Your answer must match the material exactly, line for line.
──────── INFORMATION GIVEN
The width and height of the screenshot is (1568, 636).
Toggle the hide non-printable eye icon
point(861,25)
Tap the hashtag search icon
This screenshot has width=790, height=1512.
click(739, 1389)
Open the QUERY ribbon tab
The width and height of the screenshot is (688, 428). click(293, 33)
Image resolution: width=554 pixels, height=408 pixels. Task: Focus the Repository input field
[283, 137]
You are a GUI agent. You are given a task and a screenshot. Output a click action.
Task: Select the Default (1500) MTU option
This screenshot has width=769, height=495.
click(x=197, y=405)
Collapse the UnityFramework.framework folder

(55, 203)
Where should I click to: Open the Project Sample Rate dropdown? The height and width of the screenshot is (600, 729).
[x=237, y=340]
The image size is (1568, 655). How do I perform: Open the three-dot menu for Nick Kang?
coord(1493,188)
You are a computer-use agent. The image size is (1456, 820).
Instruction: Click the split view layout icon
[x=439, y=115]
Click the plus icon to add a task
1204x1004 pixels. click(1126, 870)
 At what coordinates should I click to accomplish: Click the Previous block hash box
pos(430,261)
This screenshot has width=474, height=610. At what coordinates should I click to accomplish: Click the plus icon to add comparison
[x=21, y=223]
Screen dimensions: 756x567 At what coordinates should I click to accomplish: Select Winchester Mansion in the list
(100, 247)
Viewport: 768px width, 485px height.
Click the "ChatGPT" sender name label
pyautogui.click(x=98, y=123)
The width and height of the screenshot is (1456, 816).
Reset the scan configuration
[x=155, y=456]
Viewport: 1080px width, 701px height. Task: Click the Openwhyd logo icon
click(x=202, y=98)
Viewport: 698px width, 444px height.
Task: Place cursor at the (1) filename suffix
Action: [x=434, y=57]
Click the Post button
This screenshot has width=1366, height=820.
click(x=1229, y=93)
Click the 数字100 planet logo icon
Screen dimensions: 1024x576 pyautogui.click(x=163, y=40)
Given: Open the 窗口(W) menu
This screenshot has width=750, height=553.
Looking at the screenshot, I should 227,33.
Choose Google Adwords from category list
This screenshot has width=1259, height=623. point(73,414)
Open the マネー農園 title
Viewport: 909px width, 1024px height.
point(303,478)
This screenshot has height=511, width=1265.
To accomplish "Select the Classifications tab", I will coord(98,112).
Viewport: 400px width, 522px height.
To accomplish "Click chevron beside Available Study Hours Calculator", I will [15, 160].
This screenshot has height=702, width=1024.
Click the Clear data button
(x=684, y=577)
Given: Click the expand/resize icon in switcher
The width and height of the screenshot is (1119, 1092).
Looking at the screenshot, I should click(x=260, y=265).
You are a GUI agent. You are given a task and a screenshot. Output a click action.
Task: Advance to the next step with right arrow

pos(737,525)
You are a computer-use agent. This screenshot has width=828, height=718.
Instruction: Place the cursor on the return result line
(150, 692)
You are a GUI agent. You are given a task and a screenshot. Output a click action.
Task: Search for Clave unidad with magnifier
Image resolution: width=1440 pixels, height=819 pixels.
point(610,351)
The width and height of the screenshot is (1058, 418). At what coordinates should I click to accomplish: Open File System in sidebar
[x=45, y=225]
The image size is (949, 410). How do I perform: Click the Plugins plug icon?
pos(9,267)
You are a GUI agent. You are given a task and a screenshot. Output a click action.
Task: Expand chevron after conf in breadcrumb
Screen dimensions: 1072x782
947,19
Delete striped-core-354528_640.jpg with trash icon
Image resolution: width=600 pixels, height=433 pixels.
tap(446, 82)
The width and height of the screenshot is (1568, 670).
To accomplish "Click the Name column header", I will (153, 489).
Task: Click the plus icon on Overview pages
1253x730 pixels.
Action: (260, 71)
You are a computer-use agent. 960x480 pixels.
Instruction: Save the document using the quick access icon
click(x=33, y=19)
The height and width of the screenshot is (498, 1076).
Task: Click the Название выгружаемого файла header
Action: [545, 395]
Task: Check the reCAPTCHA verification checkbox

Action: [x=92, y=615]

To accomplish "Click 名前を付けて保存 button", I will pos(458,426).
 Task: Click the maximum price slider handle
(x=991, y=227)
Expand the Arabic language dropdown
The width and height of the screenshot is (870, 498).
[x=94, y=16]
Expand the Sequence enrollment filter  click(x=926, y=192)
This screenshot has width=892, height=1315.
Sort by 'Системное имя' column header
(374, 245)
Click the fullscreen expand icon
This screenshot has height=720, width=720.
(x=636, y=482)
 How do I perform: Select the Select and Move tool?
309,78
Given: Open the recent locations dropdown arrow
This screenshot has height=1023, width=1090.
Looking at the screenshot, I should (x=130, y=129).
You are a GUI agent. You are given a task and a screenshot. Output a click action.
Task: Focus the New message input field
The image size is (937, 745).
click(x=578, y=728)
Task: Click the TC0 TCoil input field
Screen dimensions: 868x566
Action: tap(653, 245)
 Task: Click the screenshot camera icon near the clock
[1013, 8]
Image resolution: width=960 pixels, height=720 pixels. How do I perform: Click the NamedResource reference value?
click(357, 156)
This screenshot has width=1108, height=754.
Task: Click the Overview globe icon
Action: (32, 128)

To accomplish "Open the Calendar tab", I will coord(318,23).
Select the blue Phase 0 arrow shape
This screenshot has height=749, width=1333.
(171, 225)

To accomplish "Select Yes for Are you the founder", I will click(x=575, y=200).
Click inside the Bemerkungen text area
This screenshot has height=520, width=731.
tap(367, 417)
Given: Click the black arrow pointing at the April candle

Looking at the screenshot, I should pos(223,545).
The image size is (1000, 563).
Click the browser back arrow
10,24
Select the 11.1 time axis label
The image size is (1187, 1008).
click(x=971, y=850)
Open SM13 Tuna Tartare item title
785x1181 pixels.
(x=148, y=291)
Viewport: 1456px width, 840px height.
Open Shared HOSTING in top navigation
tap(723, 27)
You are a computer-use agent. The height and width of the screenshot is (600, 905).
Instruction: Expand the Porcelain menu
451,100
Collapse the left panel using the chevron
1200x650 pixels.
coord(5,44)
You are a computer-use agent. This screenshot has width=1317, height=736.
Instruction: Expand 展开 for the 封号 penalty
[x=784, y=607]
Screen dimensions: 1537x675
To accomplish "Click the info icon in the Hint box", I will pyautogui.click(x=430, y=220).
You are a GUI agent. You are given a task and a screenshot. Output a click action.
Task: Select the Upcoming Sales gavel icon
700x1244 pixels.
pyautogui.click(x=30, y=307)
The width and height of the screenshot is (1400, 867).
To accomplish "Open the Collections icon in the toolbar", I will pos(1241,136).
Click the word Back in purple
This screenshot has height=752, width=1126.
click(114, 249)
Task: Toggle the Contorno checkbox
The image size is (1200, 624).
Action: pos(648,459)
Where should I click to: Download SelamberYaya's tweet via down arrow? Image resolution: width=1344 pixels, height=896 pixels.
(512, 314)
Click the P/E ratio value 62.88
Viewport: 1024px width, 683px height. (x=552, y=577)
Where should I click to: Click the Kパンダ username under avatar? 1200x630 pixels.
────────────────
# TASK SOLUTION
The width and height of the screenshot is (1568, 636).
Toggle the hide non-printable eye icon
point(861,25)
Tap the hashtag search icon
This screenshot has width=790, height=1512.
click(739, 1389)
Open the QUERY ribbon tab
The width and height of the screenshot is (688, 428). click(293, 33)
Image resolution: width=554 pixels, height=408 pixels. Task: Focus the Repository input field
[283, 137]
You are a GUI agent. You are given a task and a screenshot. Output a click action.
Task: Select the Default (1500) MTU option
This screenshot has width=769, height=495.
click(x=197, y=405)
Collapse the UnityFramework.framework folder

(55, 203)
Where should I click to: Open the Project Sample Rate dropdown? The height and width of the screenshot is (600, 729).
[x=237, y=340]
The image size is (1568, 655). How do I perform: Open the three-dot menu for Nick Kang?
coord(1493,188)
You are a computer-use agent. The image size is (1456, 820).
Instruction: Click the split view layout icon
[x=439, y=115]
Click the plus icon to add a task
1204x1004 pixels. click(1126, 870)
 At what coordinates should I click to accomplish: Click the Previous block hash box
pos(430,261)
This screenshot has width=474, height=610. At what coordinates should I click to accomplish: Click the plus icon to add comparison
[x=21, y=223]
Screen dimensions: 756x567 At what coordinates should I click to accomplish: Select Winchester Mansion in the list
(100, 247)
Viewport: 768px width, 485px height.
Click the "ChatGPT" sender name label
pyautogui.click(x=98, y=123)
The width and height of the screenshot is (1456, 816).
Reset the scan configuration
[x=155, y=456]
Viewport: 1080px width, 701px height. Task: Click the Openwhyd logo icon
click(x=202, y=98)
Viewport: 698px width, 444px height.
Task: Place cursor at the (1) filename suffix
Action: [x=434, y=57]
Click the Post button
This screenshot has width=1366, height=820.
click(x=1229, y=93)
Click the 数字100 planet logo icon
Screen dimensions: 1024x576 pyautogui.click(x=163, y=40)
Given: Open the 窗口(W) menu
This screenshot has width=750, height=553.
Looking at the screenshot, I should 227,33.
Choose Google Adwords from category list
This screenshot has width=1259, height=623. point(73,414)
Open the マネー農園 title
Viewport: 909px width, 1024px height.
point(303,478)
This screenshot has height=511, width=1265.
To accomplish "Select the Classifications tab", I will coord(98,112).
Viewport: 400px width, 522px height.
To accomplish "Click chevron beside Available Study Hours Calculator", I will [15, 160].
This screenshot has height=702, width=1024.
Click the Clear data button
(x=684, y=577)
Given: Click the expand/resize icon in switcher
The width and height of the screenshot is (1119, 1092).
Looking at the screenshot, I should click(x=260, y=265).
You are a GUI agent. You are given a task and a screenshot. Output a click action.
Task: Advance to the next step with right arrow

pos(737,525)
You are a computer-use agent. This screenshot has width=828, height=718.
Instruction: Place the cursor on the return result line
(150, 692)
You are a GUI agent. You are given a task and a screenshot. Output a click action.
Task: Search for Clave unidad with magnifier
Image resolution: width=1440 pixels, height=819 pixels.
point(610,351)
The width and height of the screenshot is (1058, 418). At what coordinates should I click to accomplish: Open File System in sidebar
[x=45, y=225]
The image size is (949, 410). How do I perform: Click the Plugins plug icon?
pos(9,267)
You are a GUI agent. You are given a task and a screenshot. Output a click action.
Task: Expand chevron after conf in breadcrumb
Screen dimensions: 1072x782
947,19
Delete striped-core-354528_640.jpg with trash icon
Image resolution: width=600 pixels, height=433 pixels.
tap(446, 82)
The width and height of the screenshot is (1568, 670).
To accomplish "Click the Name column header", I will (153, 489).
Task: Click the plus icon on Overview pages
1253x730 pixels.
Action: (260, 71)
You are a computer-use agent. 960x480 pixels.
Instruction: Save the document using the quick access icon
click(x=33, y=19)
The height and width of the screenshot is (498, 1076).
Task: Click the Название выгружаемого файла header
Action: [545, 395]
Task: Check the reCAPTCHA verification checkbox

Action: [x=92, y=615]

To accomplish "Click 名前を付けて保存 button", I will pos(458,426).
 Task: Click the maximum price slider handle
(x=991, y=227)
Expand the Arabic language dropdown
The width and height of the screenshot is (870, 498).
[x=94, y=16]
Expand the Sequence enrollment filter  click(x=926, y=192)
This screenshot has width=892, height=1315.
Sort by 'Системное имя' column header
(374, 245)
Click the fullscreen expand icon
This screenshot has height=720, width=720.
(x=636, y=482)
 How do I perform: Select the Select and Move tool?
309,78
Given: Open the recent locations dropdown arrow
This screenshot has height=1023, width=1090.
Looking at the screenshot, I should (x=130, y=129).
You are a GUI agent. You are given a task and a screenshot. Output a click action.
Task: Focus the New message input field
The image size is (937, 745).
click(x=578, y=728)
Task: Click the TC0 TCoil input field
Screen dimensions: 868x566
Action: tap(653, 245)
 Task: Click the screenshot camera icon near the clock
[1013, 8]
Image resolution: width=960 pixels, height=720 pixels. How do I perform: Click the NamedResource reference value?
click(357, 156)
This screenshot has width=1108, height=754.
Task: Click the Overview globe icon
Action: (32, 128)

To accomplish "Open the Calendar tab", I will coord(318,23).
Select the blue Phase 0 arrow shape
This screenshot has height=749, width=1333.
(171, 225)

To accomplish "Select Yes for Are you the founder", I will click(x=575, y=200).
Click inside the Bemerkungen text area
This screenshot has height=520, width=731.
tap(367, 417)
Given: Click the black arrow pointing at the April candle

Looking at the screenshot, I should pos(223,545).
The image size is (1000, 563).
Click the browser back arrow
10,24
Select the 11.1 time axis label
The image size is (1187, 1008).
click(x=971, y=850)
Open SM13 Tuna Tartare item title
785x1181 pixels.
(x=148, y=291)
Viewport: 1456px width, 840px height.
Open Shared HOSTING in top navigation
tap(723, 27)
You are a computer-use agent. The height and width of the screenshot is (600, 905).
Instruction: Expand the Porcelain menu
451,100
Collapse the left panel using the chevron
1200x650 pixels.
coord(5,44)
You are a computer-use agent. This screenshot has width=1317, height=736.
Instruction: Expand 展开 for the 封号 penalty
[x=784, y=607]
Screen dimensions: 1537x675
To accomplish "Click the info icon in the Hint box", I will pyautogui.click(x=430, y=220).
You are a GUI agent. You are given a task and a screenshot. Output a click action.
Task: Select the Upcoming Sales gavel icon
700x1244 pixels.
pyautogui.click(x=30, y=307)
The width and height of the screenshot is (1400, 867).
To accomplish "Open the Collections icon in the toolbar", I will pos(1241,136).
Click the word Back in purple
This screenshot has height=752, width=1126.
click(114, 249)
Task: Toggle the Contorno checkbox
The image size is (1200, 624).
Action: pos(648,459)
Where should I click to: Download SelamberYaya's tweet via down arrow? Image resolution: width=1344 pixels, height=896 pixels.
(512, 314)
Click the P/E ratio value 62.88
Viewport: 1024px width, 683px height. (x=552, y=577)
Where should I click to: Click the Kパンダ username under avatar? 1200x630 pixels.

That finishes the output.